People who direct you. My ninety-six-year-old mentor, Ray Franklin, taught an engaging class on Race and Class that engaged me intellectually and emotionally—the start of a long dialogue that continues today. In 2017, he showed me a WSJ article about students at elite colleges lining up to take blockchain courses. He said I should teach a crypto course. Fortunately, I had a Sabbatical year in 2018. My old-fashioned view of Economics as the study of institutions and technologies fits perfectly with designing blockchain courses for our finance program.


What hurt?


People who care.


Lesson 2: Advice isn’t always helpful.


The road to hell is paved with good intentions. Please be careful who you listen to, and make sure that the advice fits your values and what interests you. Attending a Ph.D. program in Economics without a solid foundation in math is like walking a tightrope between skyscrapers. I don't think it's a good idea. But well-meaning and caring people pushed me in that direction. Graduate school expects a plan; there is something you want to do in the field. I planned to save the world. The execution failed, but I learned another lesson.


Lesson 3: Make a difference in small worlds.


This part could fill a book. I’ve had many fulfilling interactions with students. I especially enjoy finding out that our connection lasts, such as getting a call telling me about acceptance to a top MBA program and attending a wedding at the Harvard Club of a former student who runs a hedge fund in Switzerland. Finding out he is expecting his first child. I get texts from former students who keep me informed of their accomplishments. The list of graduate programs is impressive: Harvard for an MA in Statistics, Georgetown Law, Columbia MBA, and the list goes on and on. I would not change this fact about my career for any reason. I’m glad and humbled that I was able to reach many fantastic people who happened to be my students.


My interactions with countless students and others led me to conclude that many have the “Ivy Curse.” Imagine stopping someone on the street, and the person turns to you and says apologetically, “I didn’t go to Harvard, I didn’t go to Princeton, “I didn’t go to Yale,” and you shake your head, “Look, you dropped your phone.” The apologies must stop. The talent pool is too deep and broad to be captured by the Ivies. Recent research has confirmed what many of us knew: when you take out the seats occupied by children of alumna, children of faculty, offspring of big donors, and athletes, there are not many seats left. To my knowledge, everyone who got into the elite colleges because they benefitted from the recent scandal of false grades and activities got out. The deliberate creation of scarcity should not make the rest of us apologetic or feel less than deserving of a seat at the professional table. This leads me to lesson 4.


Embrace your underdog status (along with 99.9% of the population). There is no shame in not having gone to an Ivy. There is nothing to be explained away; please take a look at your accomplishments and what you can do. Look for your Goliath-


Finally, in closing, I come to Lesson 5:


Do Hard Things.


Without this lesson, I would not have gone to graduate school and studied finance and game theory. I would not have done research with wavelets, and I would never have taught. Life isn’t fair, and it can sometimes be very tough. Keep working hard towards your goals.

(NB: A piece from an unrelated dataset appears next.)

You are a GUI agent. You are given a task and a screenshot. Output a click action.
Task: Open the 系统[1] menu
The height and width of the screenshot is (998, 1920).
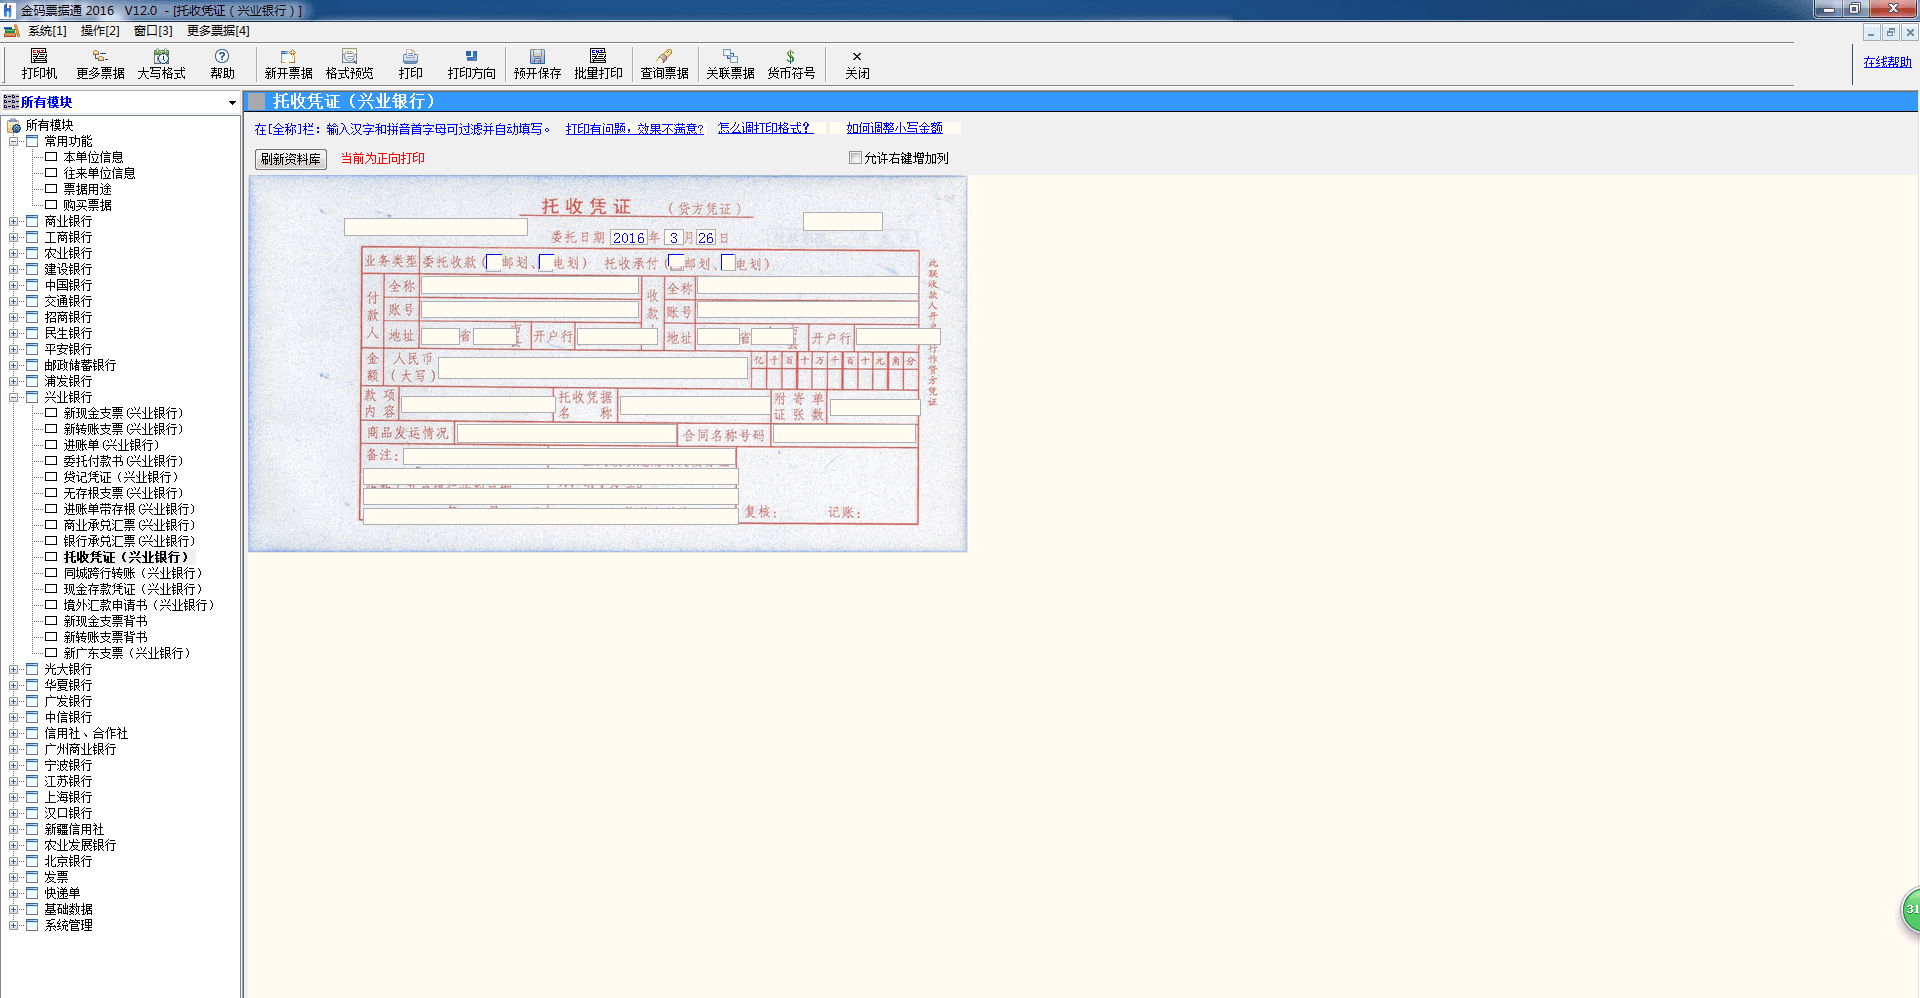[46, 31]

As the siren song of retirement calls me, I cannot leave until I know that a quality business school at Queens College awaits the little children growing up in Queens today and places just like it, trying to figure stuff out. They deserve to find their way to professional satisfaction and a good life. Queens College did it for me, and let’s change the energy. Here is a concrete goal that we can execute. Let’s make it happen so that every student in the business school has a job offer in hand beginning with the fall semester of their senior year. I would know it was time for me to pass the baton. Thank you.